[Records from a data source]
^^^^

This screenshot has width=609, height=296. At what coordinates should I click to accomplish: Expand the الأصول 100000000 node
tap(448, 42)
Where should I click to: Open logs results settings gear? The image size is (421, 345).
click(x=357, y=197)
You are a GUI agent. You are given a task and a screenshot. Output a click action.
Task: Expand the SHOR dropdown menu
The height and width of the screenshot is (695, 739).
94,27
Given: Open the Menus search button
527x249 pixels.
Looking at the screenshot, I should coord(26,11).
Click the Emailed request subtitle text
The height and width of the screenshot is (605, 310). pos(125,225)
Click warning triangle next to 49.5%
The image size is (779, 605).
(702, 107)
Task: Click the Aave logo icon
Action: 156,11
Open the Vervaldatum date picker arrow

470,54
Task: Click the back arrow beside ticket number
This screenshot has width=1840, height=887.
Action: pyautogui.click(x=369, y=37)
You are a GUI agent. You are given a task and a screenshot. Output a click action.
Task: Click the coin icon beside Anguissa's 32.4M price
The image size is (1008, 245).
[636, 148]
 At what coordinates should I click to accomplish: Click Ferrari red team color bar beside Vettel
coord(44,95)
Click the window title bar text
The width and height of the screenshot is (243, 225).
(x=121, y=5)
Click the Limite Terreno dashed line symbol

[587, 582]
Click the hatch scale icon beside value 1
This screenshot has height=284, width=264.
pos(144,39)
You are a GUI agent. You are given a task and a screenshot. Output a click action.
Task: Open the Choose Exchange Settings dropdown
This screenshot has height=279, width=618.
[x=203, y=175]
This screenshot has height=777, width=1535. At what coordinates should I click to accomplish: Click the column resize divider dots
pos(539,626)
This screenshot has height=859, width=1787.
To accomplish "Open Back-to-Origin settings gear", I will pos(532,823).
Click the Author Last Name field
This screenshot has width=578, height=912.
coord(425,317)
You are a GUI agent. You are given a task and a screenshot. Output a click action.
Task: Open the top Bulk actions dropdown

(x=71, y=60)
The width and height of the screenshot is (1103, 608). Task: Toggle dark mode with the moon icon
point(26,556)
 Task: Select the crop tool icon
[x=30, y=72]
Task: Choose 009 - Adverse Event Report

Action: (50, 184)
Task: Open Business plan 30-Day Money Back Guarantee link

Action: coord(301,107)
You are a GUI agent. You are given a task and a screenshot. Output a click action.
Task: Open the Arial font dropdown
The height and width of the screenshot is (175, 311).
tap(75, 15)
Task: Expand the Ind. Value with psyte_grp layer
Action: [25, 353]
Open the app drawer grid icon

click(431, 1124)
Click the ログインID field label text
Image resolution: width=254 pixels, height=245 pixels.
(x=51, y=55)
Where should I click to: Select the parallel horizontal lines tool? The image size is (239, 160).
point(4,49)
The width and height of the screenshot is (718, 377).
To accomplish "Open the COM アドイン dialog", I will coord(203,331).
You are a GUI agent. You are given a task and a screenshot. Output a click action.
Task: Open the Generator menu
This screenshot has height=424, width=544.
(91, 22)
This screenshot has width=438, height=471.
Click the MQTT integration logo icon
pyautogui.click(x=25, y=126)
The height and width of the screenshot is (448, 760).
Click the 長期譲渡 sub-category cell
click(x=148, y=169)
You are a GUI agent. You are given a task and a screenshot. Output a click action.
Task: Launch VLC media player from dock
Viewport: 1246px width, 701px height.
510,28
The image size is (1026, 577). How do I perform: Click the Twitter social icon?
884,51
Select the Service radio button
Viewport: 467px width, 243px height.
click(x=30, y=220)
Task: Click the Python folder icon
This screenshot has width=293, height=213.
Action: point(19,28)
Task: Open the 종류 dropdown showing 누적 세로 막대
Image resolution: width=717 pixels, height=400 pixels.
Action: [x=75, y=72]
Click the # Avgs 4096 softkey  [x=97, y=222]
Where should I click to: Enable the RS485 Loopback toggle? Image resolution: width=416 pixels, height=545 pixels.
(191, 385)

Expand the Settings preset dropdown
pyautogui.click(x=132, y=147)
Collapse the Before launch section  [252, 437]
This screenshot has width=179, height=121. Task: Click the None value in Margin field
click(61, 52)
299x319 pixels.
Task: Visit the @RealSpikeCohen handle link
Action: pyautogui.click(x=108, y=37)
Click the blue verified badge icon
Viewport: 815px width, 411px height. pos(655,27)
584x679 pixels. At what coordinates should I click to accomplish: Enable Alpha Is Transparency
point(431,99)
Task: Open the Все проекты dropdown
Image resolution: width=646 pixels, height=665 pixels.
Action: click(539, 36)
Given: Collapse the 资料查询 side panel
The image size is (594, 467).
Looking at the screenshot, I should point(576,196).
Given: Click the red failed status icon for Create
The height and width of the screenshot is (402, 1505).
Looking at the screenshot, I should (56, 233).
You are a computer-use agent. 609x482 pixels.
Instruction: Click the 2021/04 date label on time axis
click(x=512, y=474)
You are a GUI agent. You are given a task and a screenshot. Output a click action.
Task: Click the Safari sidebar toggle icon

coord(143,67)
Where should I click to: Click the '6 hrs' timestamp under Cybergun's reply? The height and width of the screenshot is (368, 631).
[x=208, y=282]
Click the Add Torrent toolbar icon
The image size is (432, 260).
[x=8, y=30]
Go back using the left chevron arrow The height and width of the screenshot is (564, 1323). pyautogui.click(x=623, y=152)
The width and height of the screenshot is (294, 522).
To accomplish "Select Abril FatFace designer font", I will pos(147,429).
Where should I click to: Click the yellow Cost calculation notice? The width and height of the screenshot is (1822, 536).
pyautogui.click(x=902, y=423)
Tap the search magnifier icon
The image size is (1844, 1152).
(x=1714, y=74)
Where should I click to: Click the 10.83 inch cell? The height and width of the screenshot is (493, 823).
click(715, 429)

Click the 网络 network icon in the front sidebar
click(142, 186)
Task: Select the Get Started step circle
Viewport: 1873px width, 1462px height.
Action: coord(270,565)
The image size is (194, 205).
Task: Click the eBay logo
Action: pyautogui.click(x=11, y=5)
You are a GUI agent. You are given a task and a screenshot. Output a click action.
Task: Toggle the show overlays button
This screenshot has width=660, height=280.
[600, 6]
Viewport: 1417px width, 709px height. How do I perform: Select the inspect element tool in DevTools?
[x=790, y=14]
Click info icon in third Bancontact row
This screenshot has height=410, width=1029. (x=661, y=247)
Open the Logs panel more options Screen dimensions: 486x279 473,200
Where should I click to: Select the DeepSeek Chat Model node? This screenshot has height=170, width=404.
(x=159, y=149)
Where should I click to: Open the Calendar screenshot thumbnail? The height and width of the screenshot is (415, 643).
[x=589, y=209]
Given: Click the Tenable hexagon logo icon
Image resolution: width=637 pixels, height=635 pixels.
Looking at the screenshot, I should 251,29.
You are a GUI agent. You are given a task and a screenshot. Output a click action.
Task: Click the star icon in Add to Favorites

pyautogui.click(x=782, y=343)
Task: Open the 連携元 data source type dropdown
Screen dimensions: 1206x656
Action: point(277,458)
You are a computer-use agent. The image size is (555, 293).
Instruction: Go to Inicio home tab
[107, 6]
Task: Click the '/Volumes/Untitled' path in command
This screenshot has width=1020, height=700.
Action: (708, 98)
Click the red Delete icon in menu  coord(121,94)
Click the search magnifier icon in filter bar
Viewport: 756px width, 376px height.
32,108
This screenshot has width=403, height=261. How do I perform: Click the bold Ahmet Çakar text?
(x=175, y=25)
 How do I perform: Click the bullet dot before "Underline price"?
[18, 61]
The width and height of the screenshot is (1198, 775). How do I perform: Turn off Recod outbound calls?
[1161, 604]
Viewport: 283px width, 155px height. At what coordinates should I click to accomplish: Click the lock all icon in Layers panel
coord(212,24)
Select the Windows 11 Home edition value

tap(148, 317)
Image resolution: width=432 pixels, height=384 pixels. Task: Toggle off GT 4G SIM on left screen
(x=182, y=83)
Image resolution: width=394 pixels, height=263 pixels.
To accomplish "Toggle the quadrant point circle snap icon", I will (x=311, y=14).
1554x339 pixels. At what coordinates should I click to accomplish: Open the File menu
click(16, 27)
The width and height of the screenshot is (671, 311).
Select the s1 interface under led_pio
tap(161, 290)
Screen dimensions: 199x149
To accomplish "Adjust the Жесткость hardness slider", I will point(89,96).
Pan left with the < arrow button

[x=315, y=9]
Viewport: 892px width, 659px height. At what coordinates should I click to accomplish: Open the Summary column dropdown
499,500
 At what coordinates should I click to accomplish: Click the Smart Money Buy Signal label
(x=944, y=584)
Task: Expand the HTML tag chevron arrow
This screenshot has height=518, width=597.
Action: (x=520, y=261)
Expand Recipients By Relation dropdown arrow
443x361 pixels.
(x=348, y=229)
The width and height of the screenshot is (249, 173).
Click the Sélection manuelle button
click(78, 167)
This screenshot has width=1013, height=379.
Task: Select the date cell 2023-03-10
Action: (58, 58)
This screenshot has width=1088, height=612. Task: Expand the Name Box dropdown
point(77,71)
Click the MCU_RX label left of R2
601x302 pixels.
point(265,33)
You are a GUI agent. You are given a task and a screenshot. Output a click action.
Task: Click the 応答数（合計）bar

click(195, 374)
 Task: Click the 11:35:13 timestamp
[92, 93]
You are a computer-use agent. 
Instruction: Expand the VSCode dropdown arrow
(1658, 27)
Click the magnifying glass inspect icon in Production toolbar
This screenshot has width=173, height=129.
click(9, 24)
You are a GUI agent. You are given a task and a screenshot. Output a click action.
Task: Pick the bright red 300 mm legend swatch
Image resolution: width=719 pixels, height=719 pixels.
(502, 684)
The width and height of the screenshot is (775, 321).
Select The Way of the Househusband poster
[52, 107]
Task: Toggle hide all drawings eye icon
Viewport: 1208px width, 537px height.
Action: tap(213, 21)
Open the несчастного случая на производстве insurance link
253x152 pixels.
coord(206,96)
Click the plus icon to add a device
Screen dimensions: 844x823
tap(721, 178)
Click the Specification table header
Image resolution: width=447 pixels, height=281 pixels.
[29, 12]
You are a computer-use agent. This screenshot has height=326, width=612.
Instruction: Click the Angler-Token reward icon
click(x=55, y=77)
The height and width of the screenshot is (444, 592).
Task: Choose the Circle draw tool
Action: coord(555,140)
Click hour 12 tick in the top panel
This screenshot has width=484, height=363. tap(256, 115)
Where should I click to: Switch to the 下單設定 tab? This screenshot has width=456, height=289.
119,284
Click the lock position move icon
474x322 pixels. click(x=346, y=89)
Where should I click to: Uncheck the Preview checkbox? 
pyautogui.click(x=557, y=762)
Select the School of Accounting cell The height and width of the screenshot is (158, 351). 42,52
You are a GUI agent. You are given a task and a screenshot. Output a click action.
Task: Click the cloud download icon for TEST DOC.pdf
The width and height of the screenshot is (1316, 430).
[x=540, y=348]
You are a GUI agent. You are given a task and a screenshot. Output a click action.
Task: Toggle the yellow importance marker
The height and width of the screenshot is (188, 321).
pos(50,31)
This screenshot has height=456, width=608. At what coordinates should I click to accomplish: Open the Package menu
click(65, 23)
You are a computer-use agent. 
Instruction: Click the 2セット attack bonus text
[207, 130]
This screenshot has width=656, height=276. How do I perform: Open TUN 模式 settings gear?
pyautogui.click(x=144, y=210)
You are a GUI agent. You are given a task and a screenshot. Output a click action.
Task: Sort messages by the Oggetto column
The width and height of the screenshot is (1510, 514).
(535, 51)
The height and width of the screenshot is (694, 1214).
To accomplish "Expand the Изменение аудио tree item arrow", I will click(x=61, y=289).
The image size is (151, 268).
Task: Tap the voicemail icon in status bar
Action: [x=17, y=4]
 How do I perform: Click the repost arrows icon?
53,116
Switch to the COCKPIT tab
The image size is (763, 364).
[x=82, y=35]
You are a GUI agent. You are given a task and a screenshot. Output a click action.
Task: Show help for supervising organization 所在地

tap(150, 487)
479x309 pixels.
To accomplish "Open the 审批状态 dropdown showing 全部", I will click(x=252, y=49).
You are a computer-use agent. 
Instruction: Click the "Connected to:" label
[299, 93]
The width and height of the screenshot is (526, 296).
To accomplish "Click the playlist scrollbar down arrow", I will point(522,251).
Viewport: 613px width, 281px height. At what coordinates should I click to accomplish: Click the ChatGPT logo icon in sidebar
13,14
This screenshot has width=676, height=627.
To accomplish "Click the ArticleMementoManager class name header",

^^^^

▸ Request
Rewrite everything from the line containing "Expand the Settings preset dropdown" down to the line containing "Go back using", switching "dropdown" to "drop-down list" and leaving everything else unchanged.

▸ Answer below
Expand the Settings preset drop-down list
pyautogui.click(x=132, y=147)
Collapse the Before launch section  [252, 437]
This screenshot has width=179, height=121. Task: Click the None value in Margin field
click(61, 52)
299x319 pixels.
Task: Visit the @RealSpikeCohen handle link
Action: pyautogui.click(x=108, y=37)
Click the blue verified badge icon
Viewport: 815px width, 411px height. pos(655,27)
584x679 pixels. At what coordinates should I click to accomplish: Enable Alpha Is Transparency
point(431,99)
Task: Open the Все проекты drop-down list
Image resolution: width=646 pixels, height=665 pixels.
Action: click(539, 36)
Given: Collapse the 资料查询 side panel
The image size is (594, 467).
Looking at the screenshot, I should point(576,196).
Given: Click the red failed status icon for Create
The height and width of the screenshot is (402, 1505).
Looking at the screenshot, I should (56, 233).
You are a computer-use agent. 609x482 pixels.
Instruction: Click the 2021/04 date label on time axis
click(x=512, y=474)
You are a GUI agent. You are given a task and a screenshot. Output a click action.
Task: Click the Safari sidebar toggle icon

coord(143,67)
Where should I click to: Click the '6 hrs' timestamp under Cybergun's reply? The height and width of the screenshot is (368, 631).
[x=208, y=282]
Click the Add Torrent toolbar icon
The image size is (432, 260).
[x=8, y=30]
Go back using the left chevron arrow The height and width of the screenshot is (564, 1323). pyautogui.click(x=623, y=152)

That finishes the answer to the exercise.